■ **RECORDS PROVIDED**:

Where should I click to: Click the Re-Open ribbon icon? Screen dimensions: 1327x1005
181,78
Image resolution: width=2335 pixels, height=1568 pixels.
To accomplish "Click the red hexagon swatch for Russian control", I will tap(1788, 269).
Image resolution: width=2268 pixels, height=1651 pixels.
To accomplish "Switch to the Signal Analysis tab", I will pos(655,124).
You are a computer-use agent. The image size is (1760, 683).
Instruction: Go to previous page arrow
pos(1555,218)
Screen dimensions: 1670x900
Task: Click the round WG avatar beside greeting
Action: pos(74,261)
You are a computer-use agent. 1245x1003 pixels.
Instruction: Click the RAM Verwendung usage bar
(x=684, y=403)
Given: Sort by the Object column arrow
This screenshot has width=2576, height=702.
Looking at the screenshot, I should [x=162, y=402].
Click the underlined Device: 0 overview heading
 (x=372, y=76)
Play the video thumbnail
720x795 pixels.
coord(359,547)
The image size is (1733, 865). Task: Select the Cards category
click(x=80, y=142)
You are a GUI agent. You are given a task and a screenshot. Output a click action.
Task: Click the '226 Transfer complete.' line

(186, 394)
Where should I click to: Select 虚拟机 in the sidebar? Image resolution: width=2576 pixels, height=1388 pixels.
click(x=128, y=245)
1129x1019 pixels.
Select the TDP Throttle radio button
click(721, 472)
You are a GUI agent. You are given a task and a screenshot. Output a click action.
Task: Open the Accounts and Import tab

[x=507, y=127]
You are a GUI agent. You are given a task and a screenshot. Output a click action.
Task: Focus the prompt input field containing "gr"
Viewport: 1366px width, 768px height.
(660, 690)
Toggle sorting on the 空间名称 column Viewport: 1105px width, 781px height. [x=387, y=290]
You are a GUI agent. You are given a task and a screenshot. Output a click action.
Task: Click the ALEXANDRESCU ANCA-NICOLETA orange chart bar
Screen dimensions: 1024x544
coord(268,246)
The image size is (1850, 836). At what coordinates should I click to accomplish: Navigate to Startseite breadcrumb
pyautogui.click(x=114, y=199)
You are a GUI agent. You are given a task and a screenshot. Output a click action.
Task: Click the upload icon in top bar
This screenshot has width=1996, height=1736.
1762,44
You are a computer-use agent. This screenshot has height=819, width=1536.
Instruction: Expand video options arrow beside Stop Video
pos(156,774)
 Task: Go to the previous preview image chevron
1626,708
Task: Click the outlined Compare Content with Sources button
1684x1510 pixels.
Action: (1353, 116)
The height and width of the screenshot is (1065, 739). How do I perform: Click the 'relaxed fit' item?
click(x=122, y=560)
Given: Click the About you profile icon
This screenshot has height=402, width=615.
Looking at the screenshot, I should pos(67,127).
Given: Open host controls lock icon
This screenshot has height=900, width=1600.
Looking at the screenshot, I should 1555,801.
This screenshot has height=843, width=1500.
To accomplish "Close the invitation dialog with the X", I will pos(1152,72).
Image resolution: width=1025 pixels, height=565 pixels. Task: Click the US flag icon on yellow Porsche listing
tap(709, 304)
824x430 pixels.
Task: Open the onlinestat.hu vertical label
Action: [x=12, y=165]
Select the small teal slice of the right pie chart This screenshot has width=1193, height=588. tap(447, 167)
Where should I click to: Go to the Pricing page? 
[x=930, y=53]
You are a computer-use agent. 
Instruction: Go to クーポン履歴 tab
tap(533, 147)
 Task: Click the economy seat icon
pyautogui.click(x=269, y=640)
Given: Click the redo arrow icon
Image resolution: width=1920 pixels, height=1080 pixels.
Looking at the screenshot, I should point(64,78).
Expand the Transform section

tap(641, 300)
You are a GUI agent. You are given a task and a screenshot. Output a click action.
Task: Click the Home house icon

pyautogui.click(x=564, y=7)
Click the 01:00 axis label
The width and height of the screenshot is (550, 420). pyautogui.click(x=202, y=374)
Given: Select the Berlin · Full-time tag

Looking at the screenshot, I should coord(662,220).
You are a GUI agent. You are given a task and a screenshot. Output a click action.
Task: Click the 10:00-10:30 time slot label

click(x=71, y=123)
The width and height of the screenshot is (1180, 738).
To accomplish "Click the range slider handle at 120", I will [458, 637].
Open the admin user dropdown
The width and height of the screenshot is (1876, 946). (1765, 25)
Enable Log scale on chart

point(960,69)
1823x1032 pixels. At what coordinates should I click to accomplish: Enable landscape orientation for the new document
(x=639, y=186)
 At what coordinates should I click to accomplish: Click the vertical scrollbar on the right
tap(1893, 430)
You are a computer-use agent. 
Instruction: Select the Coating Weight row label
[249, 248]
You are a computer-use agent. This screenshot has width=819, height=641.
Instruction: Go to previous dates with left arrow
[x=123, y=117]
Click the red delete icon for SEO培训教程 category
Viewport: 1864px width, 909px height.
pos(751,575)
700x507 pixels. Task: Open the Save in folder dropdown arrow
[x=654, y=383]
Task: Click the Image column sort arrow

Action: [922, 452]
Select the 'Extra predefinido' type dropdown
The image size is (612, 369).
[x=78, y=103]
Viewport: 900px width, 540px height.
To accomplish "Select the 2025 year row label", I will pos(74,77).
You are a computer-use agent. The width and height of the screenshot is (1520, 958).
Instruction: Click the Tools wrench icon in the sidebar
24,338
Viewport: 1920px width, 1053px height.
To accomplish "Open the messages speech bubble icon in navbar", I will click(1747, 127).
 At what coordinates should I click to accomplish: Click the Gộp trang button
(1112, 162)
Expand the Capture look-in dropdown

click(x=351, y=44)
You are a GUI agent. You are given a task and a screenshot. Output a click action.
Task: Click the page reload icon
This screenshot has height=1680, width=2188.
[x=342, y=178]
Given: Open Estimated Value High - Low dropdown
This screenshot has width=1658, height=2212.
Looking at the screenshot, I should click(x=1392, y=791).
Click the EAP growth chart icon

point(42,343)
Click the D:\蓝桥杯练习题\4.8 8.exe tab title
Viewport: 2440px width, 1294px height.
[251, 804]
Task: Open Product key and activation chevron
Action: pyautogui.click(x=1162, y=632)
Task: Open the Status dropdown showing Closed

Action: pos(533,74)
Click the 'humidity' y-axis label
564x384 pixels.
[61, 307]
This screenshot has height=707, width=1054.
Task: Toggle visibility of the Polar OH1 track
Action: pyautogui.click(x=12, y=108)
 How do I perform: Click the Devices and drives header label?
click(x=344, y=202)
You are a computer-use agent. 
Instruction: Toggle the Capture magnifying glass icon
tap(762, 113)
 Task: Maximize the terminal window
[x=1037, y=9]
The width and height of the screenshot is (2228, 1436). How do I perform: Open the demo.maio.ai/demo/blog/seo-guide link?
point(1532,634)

■ **EXERCISE TASK**: Convert the lines above into a JSON list of strings, one string per line, omitting blank lines.

■ **TASK ANSWER**:
[
  "Where should I click to: Click the Re-Open ribbon icon? Screen dimensions: 1327x1005",
  "181,78",
  "Image resolution: width=2335 pixels, height=1568 pixels.",
  "To accomplish \"Click the red hexagon swatch for Russian control\", I will tap(1788, 269).",
  "Image resolution: width=2268 pixels, height=1651 pixels.",
  "To accomplish \"Switch to the Signal Analysis tab\", I will pos(655,124).",
  "You are a computer-use agent. The image size is (1760, 683).",
  "Instruction: Go to previous page arrow",
  "pos(1555,218)",
  "Screen dimensions: 1670x900",
  "Task: Click the round WG avatar beside greeting",
  "Action: pos(74,261)",
  "You are a computer-use agent. 1245x1003 pixels.",
  "Instruction: Click the RAM Verwendung usage bar",
  "(x=684, y=403)",
  "Given: Sort by the Object column arrow",
  "This screenshot has width=2576, height=702.",
  "Looking at the screenshot, I should [x=162, y=402].",
  "Click the underlined Device: 0 overview heading",
  " (x=372, y=76)",
  "Play the video thumbnail",
  "720x795 pixels.",
  "coord(359,547)",
  "The image size is (1733, 865). Task: Select the Cards category",
  "click(x=80, y=142)",
  "You are a GUI agent. You are given a task and a screenshot. Output a click action.",
  "Task: Click the '226 Transfer complete.' line",
  "(186, 394)",
  "Where should I click to: Select 虚拟机 in the sidebar? Image resolution: width=2576 pixels, height=1388 pixels.",
  "click(x=128, y=245)",
  "1129x1019 pixels.",
  "Select the TDP Throttle radio button",
  "click(721, 472)",
  "You are a GUI agent. You are given a task and a screenshot. Output a click action.",
  "Task: Open the Accounts and Import tab",
  "[x=507, y=127]",
  "You are a GUI agent. You are given a task and a screenshot. Output a click action.",
  "Task: Focus the prompt input field containing \"gr\"",
  "Viewport: 1366px width, 768px height.",
  "(660, 690)",
  "Toggle sorting on the 空间名称 column Viewport: 1105px width, 781px height. [x=387, y=290]",
  "You are a GUI agent. You are given a task and a screenshot. Output a click action.",
  "Task: Click the ALEXANDRESCU ANCA-NICOLETA orange chart bar",
  "Screen dimensions: 1024x544",
  "coord(268,246)",
  "The image size is (1850, 836). At what coordinates should I click to accomplish: Navigate to Startseite breadcrumb",
  "pyautogui.click(x=114, y=199)",
  "You are a GUI agent. You are given a task and a screenshot. Output a click action.",
  "Task: Click the upload icon in top bar",
  "This screenshot has width=1996, height=1736.",
  "1762,44",
  "You are a computer-use agent. This screenshot has height=819, width=1536.",
  "Instruction: Expand video options arrow beside Stop Video",
  "pos(156,774)",
  " Task: Go to the previous preview image chevron",
  "1626,708",
  "Task: Click the outlined Compare Content with Sources button",
  "1684x1510 pixels.",
  "Action: (1353, 116)",
  "The height and width of the screenshot is (1065, 739). How do I perform: Click the 'relaxed fit' item?",
  "click(x=122, y=560)",
  "Given: Click the About you profile icon",
  "This screenshot has height=402, width=615.",
  "Looking at the screenshot, I should pos(67,127).",
  "Given: Open host controls lock icon",
  "This screenshot has height=900, width=1600.",
  "Looking at the screenshot, I should 1555,801.",
  "This screenshot has height=843, width=1500.",
  "To accomplish \"Close the invitation dialog with the X\", I will pos(1152,72).",
  "Image resolution: width=1025 pixels, height=565 pixels. Task: Click the US flag icon on yellow Porsche listing",
  "tap(709, 304)",
  "824x430 pixels.",
  "Task: Open the onlinestat.hu vertical label",
  "Action: [x=12, y=165]",
  "Select the small teal slice of the right pie chart This screenshot has width=1193, height=588. tap(447, 167)",
  "Where should I click to: Go to the Pricing page? ",
  "[x=930, y=53]",
  "You are a computer-use agent. ",
  "Instruction: Go to クーポン履歴 tab",
  "tap(533, 147)",
  " Task: Click the economy seat icon",
  "pyautogui.click(x=269, y=640)",
  "Given: Click the redo arrow icon",
  "Image resolution: width=1920 pixels, height=1080 pixels.",
  "Looking at the screenshot, I should point(64,78).",
  "Expand the Transform section",
  "tap(641, 300)",
  "You are a GUI agent. You are given a task and a screenshot. Output a click action.",
  "Task: Click the Home house icon",
  "pyautogui.click(x=564, y=7)",
  "Click the 01:00 axis label",
  "The width and height of the screenshot is (550, 420). pyautogui.click(x=202, y=374)",
  "Given: Select the Berlin · Full-time tag",
  "Looking at the screenshot, I should coord(662,220).",
  "You are a GUI agent. You are given a task and a screenshot. Output a click action.",
  "Task: Click the 10:00-10:30 time slot label",
  "click(x=71, y=123)",
  "The width and height of the screenshot is (1180, 738).",
  "To accomplish \"Click the range slider handle at 120\", I will [458, 637].",
  "Open the admin user dropdown",
  "The width and height of the screenshot is (1876, 946). (1765, 25)",
  "Enable Log scale on chart",
  "point(960,69)",
  "1823x1032 pixels. At what coordinates should I click to accomplish: Enable landscape orientation for the new document",
  "(x=639, y=186)",
  " At what coordinates should I click to accomplish: Click the vertical scrollbar on the right",
  "tap(1893, 430)",
  "You are a computer-use agent. ",
  "Instruction: Select the Coating Weight row label",
  "[249, 248]",
  "You are a computer-use agent. This screenshot has width=819, height=641.",
  "Instruction: Go to previous dates with left arrow",
  "[x=123, y=117]",
  "Click the red delete icon for SEO培训教程 category",
  "Viewport: 1864px width, 909px height.",
  "pos(751,575)",
  "700x507 pixels. Task: Open the Save in folder dropdown arrow",
  "[x=654, y=383]",
  "Task: Click the Image column sort arrow",
  "Action: [922, 452]",
  "Select the 'Extra predefinido' type dropdown",
  "The image size is (612, 369).",
  "[x=78, y=103]",
  "Viewport: 900px width, 540px height.",
  "To accomplish \"Select the 2025 year row label\", I will pos(74,77).",
  "You are a computer-use agent. The width and height of the screenshot is (1520, 958).",
  "Instruction: Click the Tools wrench icon in the sidebar",
  "24,338",
  "Viewport: 1920px width, 1053px height.",
  "To accomplish \"Open the messages speech bubble icon in navbar\", I will click(1747, 127).",
  " At what coordinates should I click to accomplish: Click the Gộp trang button",
  "(1112, 162)",
  "Expand the Capture look-in dropdown",
  "click(x=351, y=44)",
  "You are a GUI agent. You are given a task and a screenshot. Output a click action.",
  "Task: Click the page reload icon",
  "This screenshot has height=1680, width=2188.",
  "[x=342, y=178]",
  "Given: Open Estimated Value High - Low dropdown",
  "This screenshot has width=1658, height=2212.",
  "Looking at the screenshot, I should click(x=1392, y=791).",
  "Click the EAP growth chart icon",
  "point(42,343)",
  "Click the D:\\蓝桥杯练习题\\4.8 8.exe tab title",
  "Viewport: 2440px width, 1294px height.",
  "[251, 804]",
  "Task: Open Product key and activation chevron",
  "Action: pyautogui.click(x=1162, y=632)",
  "Task: Open the Status dropdown showing Closed",
  "Action: pos(533,74)",
  "Click the 'humidity' y-axis label",
  "564x384 pixels.",
  "[61, 307]",
  "This screenshot has height=707, width=1054.",
  "Task: Toggle visibility of the Polar OH1 track",
  "Action: pyautogui.click(x=12, y=108)",
  " How do I perform: Click the Devices and drives header label?",
  "click(x=344, y=202)",
  "You are a computer-use agent. ",
  "Instruction: Toggle the Capture magnifying glass icon",
  "tap(762, 113)",
  " Task: Maximize the terminal window",
  "[x=1037, y=9]",
  "The width and height of the screenshot is (2228, 1436). How do I perform: Open the demo.maio.ai/demo/blog/seo-guide link?",
  "point(1532,634)"
]